On the other hand, one shouldn’t be too hard on bullet points. Thomas Aquinas used them (what are ad 1, 2, 3 etc. if not bullet points?). Pierre Ramus used them. The Puritan sermon is flesh on a skeleton of bullet points. The classical mnemonic devices of ‘places’ (loci) – mapping out the structure of your speech across the the geography of a visual memory – isn’t a hundred miles from the PowerPointilist’s use of structured print to impress an argument on an audience’s mind.

Sure, PowerPoint has its weakness; so do old-fashioned lectures, speeches and sermons. My mind has wandered off in about 90% of the sermons I have listened to. The rate for academic conference papers is probably not much lower. If I’ve paid attention in more university lectures, it’s often been because the lecturer had the advantage of my interest in the subject to begin with – and of course, I wanted to pass the exam. It’s not, in other words, as though the traditional oral presentation was inherently superior.

It seems to me that what university lecturers should be working on – and what we should be trying to inculcate in our students – is a ‘rhetoric’ of the visual presentation (of course the programs PowerPoint and Keynote may go the way of Claris Works and Lotus 1-2-3, but it’s likely that the format will be with us for longer). Because the genre’s in its infancy, so are the conventions of the genre. But conventions are developing nonetheless.

For this reason I think we should consider assessing student’s skill in the visual presentation as we already do their use of the essay. In some ways, writing is a denser medium, and I’ll admit that I have to think harder when I want to fill a screen or a blank page with an orderly, coherent and persuasive sequence of words. On the other hand, I also find that the conventions of PowerPoint force me to shape my thought in ways I may not have anticipated when I first open the “new” file and choose a visual theme or slide layout. It’s not just a question of the concision imposed by bullet points or the constraints of the individual slide.
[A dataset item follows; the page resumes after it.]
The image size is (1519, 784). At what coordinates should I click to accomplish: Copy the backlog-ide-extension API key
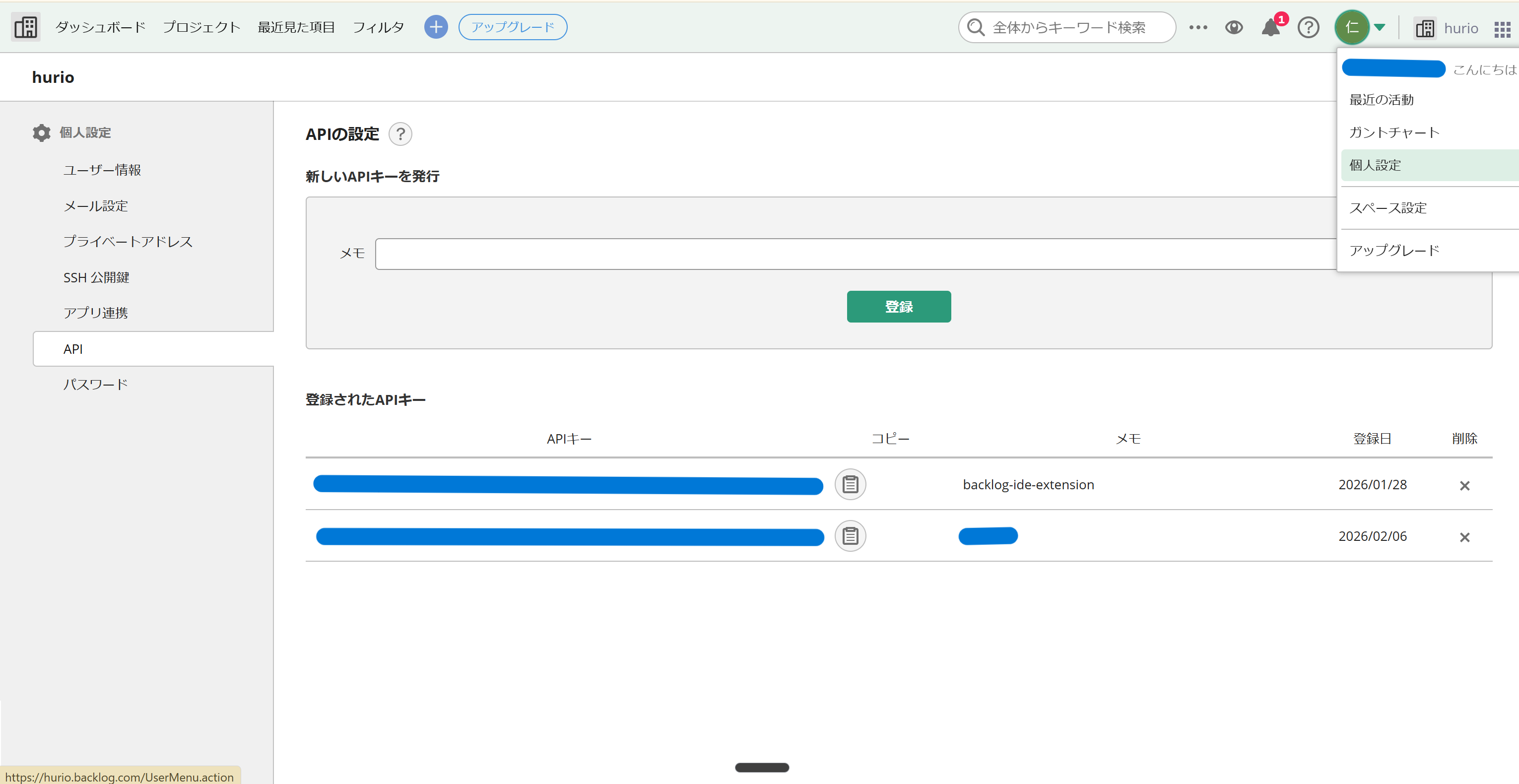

It’s also the possibilities opened by the the visual image. It’s true that a picture’s worth a thousand words – especially for those like me who find it easier to abstract from what can be seen, heard, touched etc. than the other way around. Often a picture lets you make an intuitive leap that seven densely argued paragraphs don’t.

So I’m going to keep using PowerPoint, and expecting my students to use it as part of their own presentation.

I hope that in time the tradition will develop to a degree of sophistication that produce its own Ciceros and Quintilians.